Analysts at RBC noted that Rina-S’s ORR also stands out positively compared to rival treatments in development, such as Dato-DXd, which reported a 28% ORR in data shared at last year’s ESMO conference.
On the safety front, cytopenia—particularly neutropenia—was a frequent adverse event, with about 77% of patients experiencing grade 3 or higher severity. Most cases were manageable with granulocyte-colony stimulating factor (GCSF). However, two deaths occurred at the higher dose level, including one drug-related sepsis case, likely influencing Genmab’s choice to favor the lower dose for ongoing trials.
Genmab has already initiated a phase III trial of Rina-S as a second-line therapy for platinum-resistant ovarian cancer and plans to start a phase III study in platinum-sensitive ovarian cancer maintenance by year-end. Encouraged by the endometrial cancer data, the company also aims to launch a phase III trial in second-line endometrial cancer treatment within the same timeframe.
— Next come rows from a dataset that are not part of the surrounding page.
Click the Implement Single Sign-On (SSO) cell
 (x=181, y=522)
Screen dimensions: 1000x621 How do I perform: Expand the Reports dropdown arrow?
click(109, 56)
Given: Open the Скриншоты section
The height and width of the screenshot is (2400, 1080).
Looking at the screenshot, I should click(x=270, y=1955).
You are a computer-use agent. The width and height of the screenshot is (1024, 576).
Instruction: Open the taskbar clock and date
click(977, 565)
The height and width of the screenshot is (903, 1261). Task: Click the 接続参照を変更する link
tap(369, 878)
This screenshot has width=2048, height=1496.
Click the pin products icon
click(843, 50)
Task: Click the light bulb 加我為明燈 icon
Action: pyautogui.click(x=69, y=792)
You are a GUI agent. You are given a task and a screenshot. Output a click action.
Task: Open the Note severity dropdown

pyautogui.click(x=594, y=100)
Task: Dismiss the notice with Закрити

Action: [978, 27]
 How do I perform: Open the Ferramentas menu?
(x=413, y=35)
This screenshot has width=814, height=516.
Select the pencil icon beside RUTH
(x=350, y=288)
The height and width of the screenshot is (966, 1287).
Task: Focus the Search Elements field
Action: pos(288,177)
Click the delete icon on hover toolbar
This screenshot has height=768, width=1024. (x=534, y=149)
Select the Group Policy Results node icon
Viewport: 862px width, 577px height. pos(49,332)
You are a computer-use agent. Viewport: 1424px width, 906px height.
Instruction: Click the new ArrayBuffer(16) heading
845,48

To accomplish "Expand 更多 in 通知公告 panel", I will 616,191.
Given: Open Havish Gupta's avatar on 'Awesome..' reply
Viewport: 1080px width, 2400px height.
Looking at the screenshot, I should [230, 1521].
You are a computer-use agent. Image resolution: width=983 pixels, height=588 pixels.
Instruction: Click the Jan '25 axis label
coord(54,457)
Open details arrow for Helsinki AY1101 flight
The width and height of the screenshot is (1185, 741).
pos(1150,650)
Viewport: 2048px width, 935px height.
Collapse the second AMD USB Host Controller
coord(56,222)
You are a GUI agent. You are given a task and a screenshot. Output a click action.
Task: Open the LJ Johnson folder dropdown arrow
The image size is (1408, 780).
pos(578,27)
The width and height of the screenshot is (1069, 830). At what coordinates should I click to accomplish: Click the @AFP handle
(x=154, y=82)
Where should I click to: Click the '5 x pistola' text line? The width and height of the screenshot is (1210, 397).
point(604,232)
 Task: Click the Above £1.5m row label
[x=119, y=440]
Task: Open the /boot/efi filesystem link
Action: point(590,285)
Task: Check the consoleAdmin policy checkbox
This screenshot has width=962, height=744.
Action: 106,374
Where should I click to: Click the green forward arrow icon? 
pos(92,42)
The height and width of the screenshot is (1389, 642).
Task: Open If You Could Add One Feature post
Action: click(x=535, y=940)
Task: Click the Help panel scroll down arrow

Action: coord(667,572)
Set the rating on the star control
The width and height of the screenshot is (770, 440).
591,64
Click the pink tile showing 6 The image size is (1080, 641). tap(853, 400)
Further expansion plans include testing Rina-S in other tumor types, notably non-small cell lung cancer (NSCLC). A phase II study focusing on EGFR-mutated NSCLC is expected to begin before the end of the year.
RBC analysts concluded, “We see Rina-S as having blockbuster potential in both platinum-resistant ovarian cancer and endometrial cancer. These data strengthen that outlook. We project sales reaching $1.3 billion by 2033, with a risk-adjusted success probability of 65%.”